Only a few studies have investigated the temporal astrocytic response following spinal cord injury in man. The presence of activated astrocytes has been described to appear either early after the injury (from 4 days) (Buss et al., 2004; Norenberg et al., 2004) at 21–90 days post-injury in the lesion rim (Zrzavy et al., 2021) or as long as 4 months after lesion (Puckett et al., 1997). In one spinal cord sample, 5 days after SCI, necroptotic markers were found in GFAP+ cells located in the lesion site, suggesting that reactive astrocytes may undergo necroptosis (Fan et al., 2016). Clusters of activated astrocytes were also observed one or two segments away from the lesion site in both white and grey matters from 4 to 12 days after SCI. Thereafter, activated astrocytes were evenly distributed over the whole section close to the lesion site from 24 days to 4 months after injury (Buss et al., 2004).

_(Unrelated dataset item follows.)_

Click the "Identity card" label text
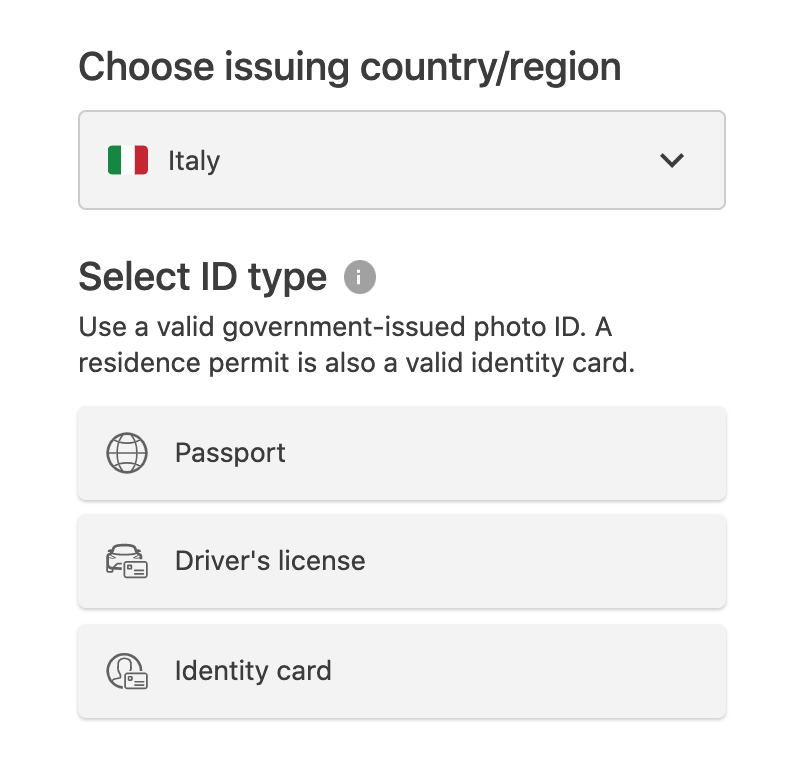 (253, 670)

Several days after injury, hypertrophic astrocytes appeared at the edge of the lesion and peaked at 2–3 weeks (Norenberg et al., 2004). Moreover, activated astrocytes surrounded cystic cavities from 90 days to 1.5 years post injury (Zrzavy et al., 2021). In another study, astrocytes displayed a slight increase in GFAP reactivity, in processes in contact with the phagocytes, 4 to 12 months after injury, followed by a hypointense GFAP signal, persisting up to 23 years after injury (Puckett et al., 1997). At longer post-injury time (1–30 years), dense GFAP-positive staining was present in the white matter that had undergone Wallerian degeneration (Buss et al., 2004). Two years following complete spinal cord injury, a dense GFAP reaction was observed in the peri-injury region (Guest et al., 2005). These differences may result from the heterogeneity of the lesions observed in man.
Overall, the astrocytic response in man seems to occur slower than in animal models, including nonhuman primates, and the astroglial processes that create an impenetrable barrier were almost never seen (Norenberg et al., 2004) (Figures 1B, 2).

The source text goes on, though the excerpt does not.